# start of EXTRACT PROVIDED

Re: Support logical replication of DDLs - Mailing list pgsql-hackers

From Amit Kapila
Subject Re: Support logical replication of DDLs
Date
Msg-id CAA4eK1LPX71LzSye6ac-OOx6=wWq7U2PL-1tBf3zvncSko8Srw@mail.gmail.com
Whole thread Raw
In response to Re: Support logical replication of DDLs  ("Euler Taveira" <euler@eulerto.com>)
Responses Re: Support logical replication of DDLs
List pgsql-hackers
On Thu, Apr 14, 2022 at 7:45 PM Euler Taveira <euler@eulerto.com> wrote:
>
> You should forbid it. Unless you can decompose the command into multiple SQL
> commands to make it a safe operation for logical replication.
>
> Let's say you want to add a column with a volatile default.
>
> ALTER TABLE foo ADD COLUMN bar double precision DEFAULT random();
>
> If you replicate the DDL command as is, you will have different data
> downstream. You should forbid it. However, this operation can be supported if
> the DDL command is decomposed in multiple steps.
>
> -- add a new column without DEFAULT to avoid rewrite
> ALTER TABLE foo ADD COLUMN bar double precision;
>
> -- future rows could use the DEFAULT expression
> -- it also doesn't rewrite the table
> ALTER TABLE foo ALTER COLUMN bar SET DEFAULT random();
>
> -- it effectively rewrites the table
> -- all rows are built from one source node
> -- data will be the same on all nodes
> UPDATE foo SET bar = random();
>

While thinking about this, I see more to it than this. Say, we are
able to decompose/split the DDL command with the help of deparser, do
we want to update the additional rows on the subscriber that didn't
exist on the publisher? For example,

A table on the publisher side has rows:
ddl_test(foo)

# end of EXTRACT PROVIDED
# start of MATERIAL SHOWN

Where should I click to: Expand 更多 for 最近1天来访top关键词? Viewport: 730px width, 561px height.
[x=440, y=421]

# end of MATERIAL SHOWN
# start of MATERIAL SHOWN

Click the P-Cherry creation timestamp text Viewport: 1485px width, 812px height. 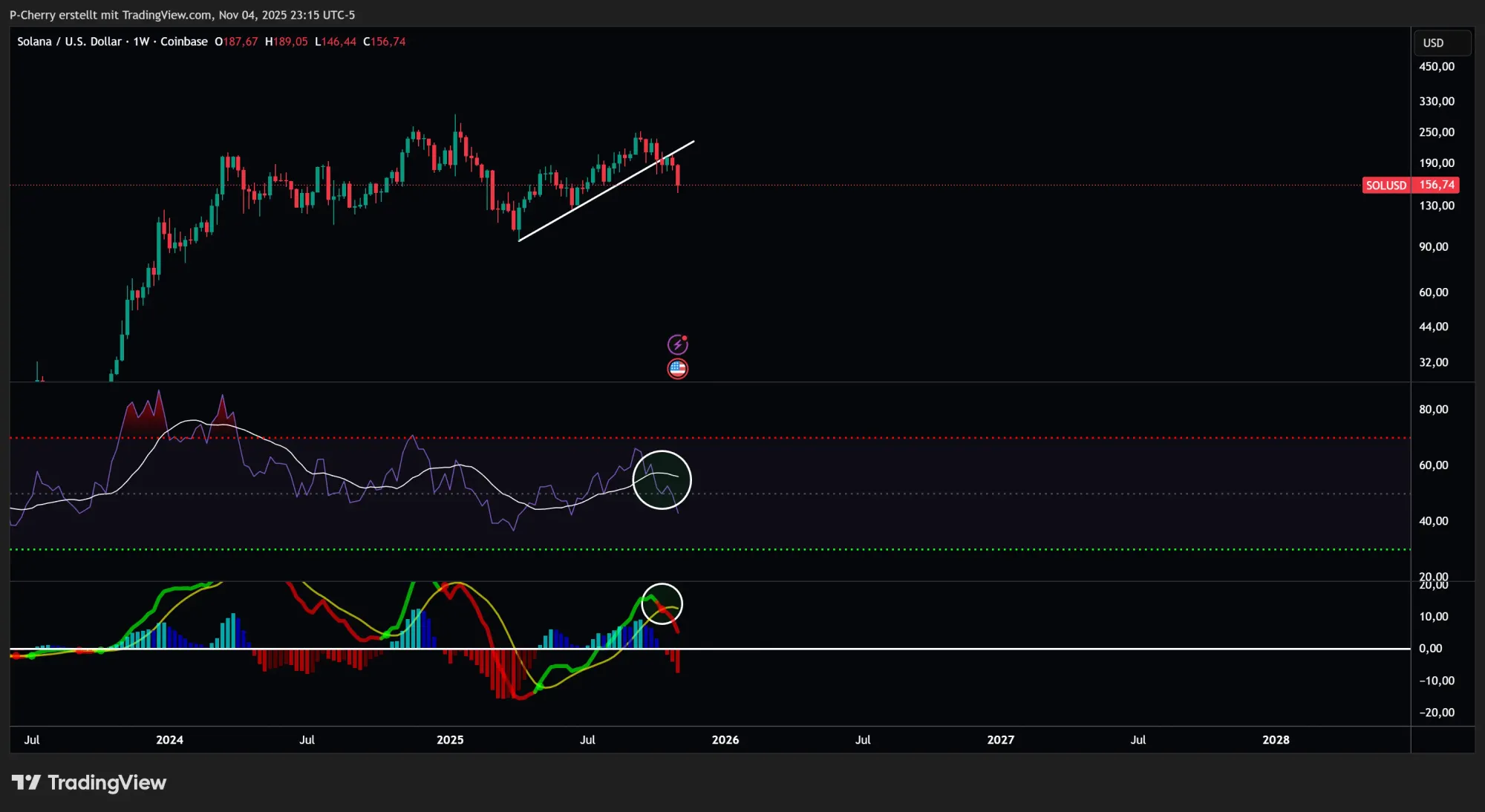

# end of MATERIAL SHOWN

TO-DO LIST ▸
a) Duplicate the part of the mailing list post on logical replication of DDLs from "While thinking about" up to and including "ddl_test(foo)".
b) Summarize the mailing list post on logical replication of DDLs in two sentences.
c) Continue the mailing list post on logical replication of DDLs from its last line.

ANSWERS FOR THE TASKS ▸
a)
While thinking about this, I see more to it than this. Say, we are
able to decompose/split the DDL command with the help of deparser, do
we want to update the additional rows on the subscriber that didn't
exist on the publisher? For example,

A table on the publisher side has rows:
ddl_test(foo)

b) Euler Taveira argues that a DDL command such as adding a column with a volatile default should be forbidden if replicated as is, because it would produce different data downstream, but that it can be supported if decomposed into steps: adding the column without a default, setting the default, and updating the rows. Amit Kapila replies that even if the deparser can split the command this way, there remains the question of whether to update additional rows on the subscriber that did not exist on the publisher.

c)
a
----
1
2

The same table on the subscriber side has rows:
ddl_test(foo)
a
----
1
2
3
4

Now, say, the user has added a bar column with "ALTER TABLE foo ADD
COLUMN bar double precision NOT NULL DEFAULT random();" If we compare
with replication of DMLs like (UPDATE ddl_test SET bar = random();),
the replication won't update rows with values (3 and 4) on subscriber
as they don't exist on the publisher. However, if we follow the same
here for DDL replication of Alter, it will fail because of NOT NULL
constraint. So, it seems we should update all the existing rows on the
subscriber to make replication of such constraints successful. It
seems that IBM's replication solution allows replication of such DDLs
and does update all existing rows on the target table [1][2].

I think it would be tricky to update the rows in subscriber that
doesn't exist in the publisher as we need to distinguish/find such
rows during apply but I think we can find some way to achieve this if
we decide to go this way.

We can also conclude that we want to restrict the replication of Alter
Table for such cases but as other databases seem to support this, I
think it is worth trying to support such an operation. If it turns out
to be too complex or not at all feasible then we can always exclude it
from the first version.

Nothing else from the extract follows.